Mahkemece, işin esasına girilerek karar verilmiş ise de verilen karar usul ve yasaya uygun bulunmamaktadır. Şöyle ki, nüfus kayıtlarının incelenmesinde, davacılardan…’un 01.10.1991 tarihinde çocuksuz öldüğü, eşi ….un ise kendisinden sonra 2003 yılında öldüğü, ….un mirasçılarından çoğuna özellikle de kendisinden sonra ölen eşi …..’un mirasçılarına davetiye çıkartılarak davadan haberdar edilmedikleri, yine müdahillerden ….’ın 28.11.2001 tarihinde öldüğü, mirasçıların davadan haberdar edilmedikleri halde yargılamaya devam edilerek aleyhlerine hüküm kurulduğu ve kararın da kendilerine tebliğ edilmediği anlaşılmaktadır.
Aynı şekilde davacı … … mirasçılarından …’ın ve davacı … … mirasçılarından …..’ın 2012’de, davacı … … mirasçılarından …ve…’ın 2014’te öldükleri, mirasçılarına davetiye çıkartılarak davadan ve karardan haberdar edilmedikleri anlaşılmaktadır.
Ayrıca aleyhine karar verilip karardan haberdar edilmeyen ve dosya kapsamından ….ın gayri resmi eşi olduğu anlaşılan müdahil …..’ın nüfus kaydı dosya içerisinde bulunmadığından sağ mı ölü mü olduğu, ölü ise mirasçılarının davadan haberdar edilip edilmedikleri tespit edilememektedir.
Bu haliyle davada, taraf teşkilinin sağlandığından söz edilemez. Oysaki, taraf teşkilinin sağlanması, yargılamanın her aşamasında re’sen gözönünde bulundurulması gereken dava şartlarından olup, bu koşul yerine getirilmeden davanın esası hakkında karar verilmesi hukuken mümkün bulunmamaktadır.
Bunun yanı sıra 6100 sayılı HMK’nin 297. maddesi uyarınca, davanın taraflarının kararda doğru ve eksiksiz şekilde gösterilmeleri gerekir.
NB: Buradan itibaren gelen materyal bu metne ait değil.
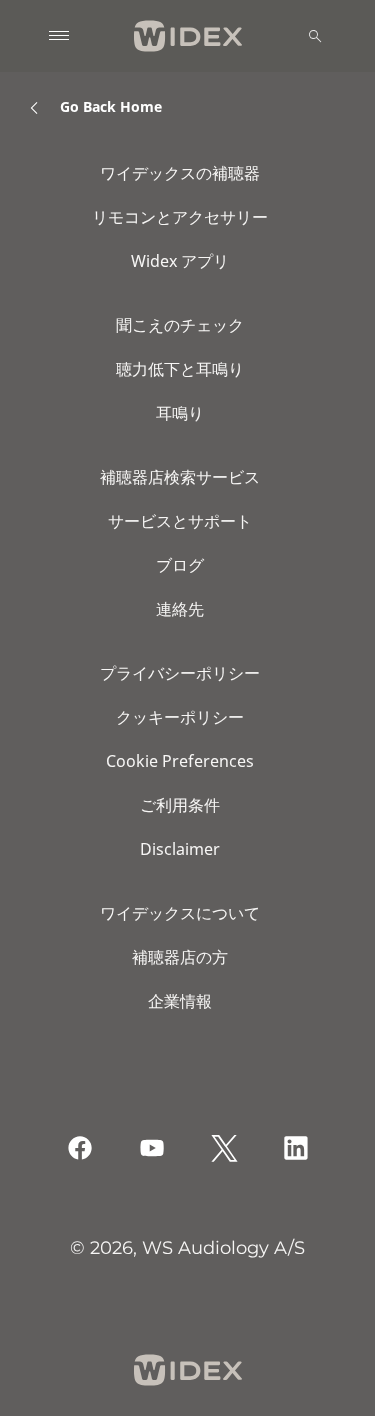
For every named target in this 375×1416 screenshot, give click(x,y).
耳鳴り (180, 413)
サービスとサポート (180, 521)
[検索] (315, 36)
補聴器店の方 (180, 957)
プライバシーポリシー (180, 673)
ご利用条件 (180, 805)
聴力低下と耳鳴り (180, 369)
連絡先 (180, 609)
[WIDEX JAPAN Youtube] (152, 1148)
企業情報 (180, 1001)
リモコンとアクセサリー (180, 217)
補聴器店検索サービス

Mahkemece, karar başlığında tarafların tümünün gösterilmediği anlaşılmakta olup, bu haliyle karar başlığının da anılan yasa maddesi hükmüne uygun düzenlendiğinden söz edilemez.
Hal böyle olunca; Mahkemece öncelikle, davacı…, …,… … ve müdahil….. ile yapılacak araştırma sonucu ölü olduğu tespit edildiği takdirde müdahil ….’ın mahkemece tespit edilecek mirasçılarına usulünce duruşma gününü bildirir davetiye tebliğ edilmek suretiyle yöntemine uygun şekilde taraf teşkili sağlanmalı, bundan sonra işin esasına girilerek hüküm kurulmalıdır. Mahkemece bu husus gözden kaçırılarak, yöntemince taraf teşkili sağlanmadan işin esasına ilişkin yazılı şekilde hüküm kurulması ve ayrıca usul ve yasaya aykırı şekilde gerekçeli karar başlığı oluşturulması doğru değildir.
SONUÇ: Yukarıda açıklanan nedenlerle temyiz itirazları yerinde bulunduğundan kabulü ile Yerel mahkeme hükmünün 6100 sayılı HMK’nin Geçici 3. maddesi yollamasıyla uygulanacak olan 1086 sayılı HUMK’un 428. maddesi gereğince BOZULMASINA, bozma nedenine göre sair hususların şimdilik incelenmesine yer olmadığına, taraflarca HUMK’un 440/I maddesi gereğince … ilamının tebliğinden itibaren 15 gün içinde karar düzeltme isteğinde bulunulabileceğine 03.02.2022 tarihinde oy birliğiyle karar verildi.